Blijf, zegt hij, maar er is een stad in puin, er schuilen mensen in de kelders,
er stijgt rook op, de hitte van het vuur is ook hier.

Blijf, zegt hij, maar om te vluchten moet je rennen, adem verzamelen voor
nog een straat, het was nooit de bedoeling te blijven.

Blijf, zegt hij, maar er is niets over dan een kuil in een bezweet bed, lakens
op de grond, een zoemende mug, de geur van verschaalde

wijn. Blijf, zegt hij, maar er is een kind dat huilt, ze zit ergens in mij, ze weet
helemaal niet wat blijven is.

Blijf, zegt hij, maar ik was hier niet eens dus hoe kun je blijven op een plek
die je niet eerder zag, we zijn, zegt hij, heel ergens anders.

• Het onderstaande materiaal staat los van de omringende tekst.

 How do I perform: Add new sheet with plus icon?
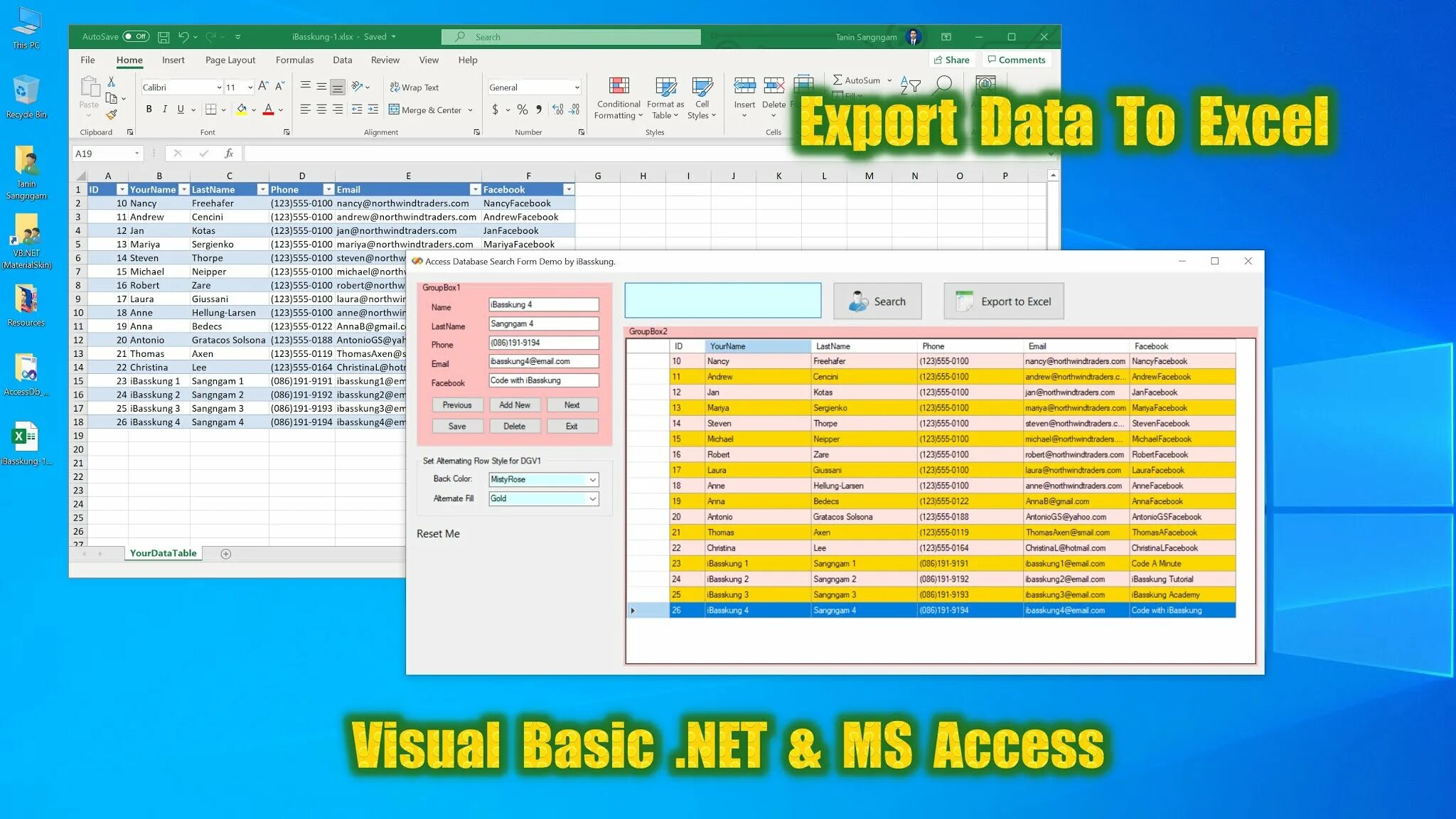tap(226, 554)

Blijf, zegt hij, maar zijn handen zijn leeg, zijn ogen nog dicht, hij hoort helemaal
niets, mijn vinger blijft hangen op zijn voorhoofd, hij fronst.

Blijf, bid ik, maar ik weet het niet zeker want waarom zou je, je droomt denk ik,
er trilt een spier, er komt een beweging, bijna ben ik thuis.